Do all dogs go to heaven?
In some households, a dog's life could be considered
paradise on Earth, with an indulgent baby-boomer generation creating such
institutions as doggie day care, doggie spas and doggie vacations.
And the connection doesn't stop there — witness the growth
in pet cemeteries and sympathy cards for grieving animal owners.
But what about the next life?
As houses of worship respond by offering more services,
such as the blessing of animals, speculation has increased on the
afterlife of pets.
Several books, Web sites and religious services keep alive
the memory of pets and offer hope to owners that death will not separate
them from their canine loved ones.
In an animal-memorial service at the Cleveland Buddhist
Temple, Arlene Rosenberg joined other grieving owners in a ceremony
celebrating their pets' lives. She placed a picture of her pooch, Golda,
on the altar and talked about "the tremendous joy, empathy and compassion"
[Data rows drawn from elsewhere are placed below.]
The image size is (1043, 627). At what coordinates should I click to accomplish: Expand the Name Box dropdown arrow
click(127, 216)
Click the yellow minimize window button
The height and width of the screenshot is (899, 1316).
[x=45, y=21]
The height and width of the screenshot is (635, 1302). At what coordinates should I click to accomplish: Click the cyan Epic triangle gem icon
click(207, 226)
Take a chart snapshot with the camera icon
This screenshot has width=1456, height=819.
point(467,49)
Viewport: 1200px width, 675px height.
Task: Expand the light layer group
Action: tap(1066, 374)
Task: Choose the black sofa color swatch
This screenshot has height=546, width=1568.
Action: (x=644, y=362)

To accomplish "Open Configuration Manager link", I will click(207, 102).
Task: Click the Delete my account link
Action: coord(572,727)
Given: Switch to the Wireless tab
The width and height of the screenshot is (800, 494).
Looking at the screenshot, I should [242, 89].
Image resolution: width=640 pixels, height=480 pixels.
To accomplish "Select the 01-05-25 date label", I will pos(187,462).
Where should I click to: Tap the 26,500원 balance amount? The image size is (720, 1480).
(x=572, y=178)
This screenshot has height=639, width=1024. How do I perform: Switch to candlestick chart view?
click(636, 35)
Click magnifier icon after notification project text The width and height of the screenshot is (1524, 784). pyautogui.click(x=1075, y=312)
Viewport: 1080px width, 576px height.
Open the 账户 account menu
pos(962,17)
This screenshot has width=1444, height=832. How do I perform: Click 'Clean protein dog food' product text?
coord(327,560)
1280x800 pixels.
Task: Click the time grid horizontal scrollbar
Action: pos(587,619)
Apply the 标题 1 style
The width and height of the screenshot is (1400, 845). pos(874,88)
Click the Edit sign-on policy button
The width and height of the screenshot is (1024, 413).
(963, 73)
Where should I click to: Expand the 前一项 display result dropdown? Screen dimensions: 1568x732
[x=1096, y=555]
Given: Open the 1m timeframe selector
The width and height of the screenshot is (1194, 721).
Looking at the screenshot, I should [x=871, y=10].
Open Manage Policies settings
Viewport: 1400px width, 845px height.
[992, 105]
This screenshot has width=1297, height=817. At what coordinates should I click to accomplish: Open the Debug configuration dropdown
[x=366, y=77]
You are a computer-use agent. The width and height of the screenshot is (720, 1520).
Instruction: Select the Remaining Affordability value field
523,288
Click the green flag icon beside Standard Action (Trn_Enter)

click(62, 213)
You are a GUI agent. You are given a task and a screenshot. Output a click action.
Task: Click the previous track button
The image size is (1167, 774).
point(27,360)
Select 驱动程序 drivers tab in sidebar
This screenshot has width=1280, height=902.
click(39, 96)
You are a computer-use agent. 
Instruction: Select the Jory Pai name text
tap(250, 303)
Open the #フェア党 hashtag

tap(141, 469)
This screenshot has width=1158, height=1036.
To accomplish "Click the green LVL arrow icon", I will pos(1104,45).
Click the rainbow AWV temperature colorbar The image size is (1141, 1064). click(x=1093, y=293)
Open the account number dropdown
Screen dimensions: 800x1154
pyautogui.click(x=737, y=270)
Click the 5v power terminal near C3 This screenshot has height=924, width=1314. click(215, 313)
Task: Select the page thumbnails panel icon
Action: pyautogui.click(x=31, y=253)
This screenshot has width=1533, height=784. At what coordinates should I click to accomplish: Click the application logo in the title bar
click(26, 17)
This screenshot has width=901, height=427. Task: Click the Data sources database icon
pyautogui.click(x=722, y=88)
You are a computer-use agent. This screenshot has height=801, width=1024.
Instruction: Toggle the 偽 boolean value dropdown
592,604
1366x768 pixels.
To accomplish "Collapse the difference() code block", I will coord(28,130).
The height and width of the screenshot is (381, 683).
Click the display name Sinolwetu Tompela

the dog brought to her family.
Still fresh in her grief from her pet's death three weeks
earlier, the Jewish woman from University Heights, Ohio, said she found
the Buddhist service comforting.
LYNN ISCHAY / RELIGION NEWS SERVICE
Louise Foresman of Cleveland mourns the death of her dog,
Laughter, at a recent memorial service for animals at the Cleveland
"There's no doubt in my mind (Golda) has an incredibly
beautiful soul," she said. "I feel very strongly that I will be reunited
with her one day."
Dog owners need the reassurance that they will be reunited
with their pets in the next life in much the same way that religious
people cope with the death of a loved one with the belief they will meet
again in heaven, some observers say.
"It gives more than comfort," said Mary Buddemeyer-Porter,
author of "Will I See Fido in Heaven?" "Until they actually believe their
pets are in heaven, they can't have any comfort."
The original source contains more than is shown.